I have written already before, and I am doing so again now, about the poisoning of this world, our world, by Ideologically Totalitarian Impositions, Impositions against the Truth, impositions against us all.
By this I mean any complete or allegedly complete body of knowledge and understanding which thereby becomes a view, a view to which people cling, yet not only cling to but cling to and then impose upon others.
If the view and its views are fully and absolutely true, then no matter what happens, those who see in such ways are on the winning side, the winning side of any dispute over the truth, and even if they perish in it, they have triumphed in upholding this complete and utter truth.
However if the view, and or its views in whole or in part is false, then they should be and must be questioned and this falseness brought to light so that they and all will see the truth, the complete and absolute truth, for what it is.
So in this light I will say this.
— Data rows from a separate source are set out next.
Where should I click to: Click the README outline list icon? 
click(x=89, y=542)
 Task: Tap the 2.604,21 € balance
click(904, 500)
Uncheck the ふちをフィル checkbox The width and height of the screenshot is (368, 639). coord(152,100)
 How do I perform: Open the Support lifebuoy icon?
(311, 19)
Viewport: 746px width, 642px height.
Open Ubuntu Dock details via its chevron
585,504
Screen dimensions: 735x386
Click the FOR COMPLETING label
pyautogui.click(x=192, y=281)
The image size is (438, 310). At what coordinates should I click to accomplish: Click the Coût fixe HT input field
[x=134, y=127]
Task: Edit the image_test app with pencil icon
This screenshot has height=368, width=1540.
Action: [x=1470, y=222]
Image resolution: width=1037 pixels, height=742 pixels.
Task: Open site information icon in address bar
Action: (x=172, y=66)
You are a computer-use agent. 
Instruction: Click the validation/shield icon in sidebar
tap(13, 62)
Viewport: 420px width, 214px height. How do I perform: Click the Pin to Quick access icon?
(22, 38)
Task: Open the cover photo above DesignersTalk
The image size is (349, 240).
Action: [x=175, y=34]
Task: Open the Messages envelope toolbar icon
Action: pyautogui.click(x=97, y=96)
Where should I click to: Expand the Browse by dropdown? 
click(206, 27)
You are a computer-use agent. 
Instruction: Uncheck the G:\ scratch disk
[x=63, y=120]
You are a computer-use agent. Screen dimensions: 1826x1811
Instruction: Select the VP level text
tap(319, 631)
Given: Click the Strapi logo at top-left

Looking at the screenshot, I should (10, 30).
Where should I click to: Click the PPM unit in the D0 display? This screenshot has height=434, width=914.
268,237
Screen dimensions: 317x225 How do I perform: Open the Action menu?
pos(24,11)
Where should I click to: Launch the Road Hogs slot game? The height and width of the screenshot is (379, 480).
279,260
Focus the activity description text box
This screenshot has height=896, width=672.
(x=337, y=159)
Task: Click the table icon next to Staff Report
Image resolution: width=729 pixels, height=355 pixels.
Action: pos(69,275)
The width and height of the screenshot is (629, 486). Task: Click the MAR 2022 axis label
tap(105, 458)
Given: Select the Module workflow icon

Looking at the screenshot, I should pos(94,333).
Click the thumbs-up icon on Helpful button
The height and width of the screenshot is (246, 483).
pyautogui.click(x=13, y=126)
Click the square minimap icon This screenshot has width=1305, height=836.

This is not about the Noble Sangha who even now, as surely as ever in the past, do see the truth. This will be about the ordained sangha, which today as in days past are simply people who aspire to the truth. Some may be also of the Noble sort, but today, as in the past, some will not, even should they wish otherwise, yet be so.
So we have, as everywhere in the world, a mix of kinds and types of people. In the world, men and women together. Yet in the ordained sangha, in many ways and in many places, yet thankfully not in all places, only men.
Here I stop, and I wonder at this and this is why.
The sangha and the Sangha are the possessors of the truth. They are people surely as well, but in name and in form they are seen to hold only to the truth, no matter who or how they are people.
Now I agree, the sangha should be, or become, and the Sangha is, possessor of the truth, and may in the perfection of themselves in the truth Be or Become the possessors of the Truth in Full.
Here I stop again, and pause even longer in wonder, and here is why.
I pause in wonder because so very men in robes have gathered together to bar the door to this truth and hold out from it those who also would long to see and dwell in that truth.
Now I do not care nor shall I ever care who ordained these men or who ordained those men before them in days past. But sometime, somewhere, these men and their words have turned their backs on truth in its fullness.
Here is why.
You cannot say, in full, to fully half of the people now alive, "come and see the truth, come and see it in full, gaze upon it in wonder but nonetheless, you cannot dwell in this truth." To my mind, to any mind that can think, this cannot be so.
This is why. This is why, despite the fact, despite the truth, that before all things, I, who too see the truth, no less so, cannot dwell with you.
I am a man, but I am also homo sapiens and in this I am no different from a woman in anything but the mere appearance of the very same form. In every other way, that need truthfully be considered, we are the very same.
Those who know the truth, know that the truth conforms, in just these ways, and we cannot deny this.
This is why I see a falsehood, where I see I must see only truth.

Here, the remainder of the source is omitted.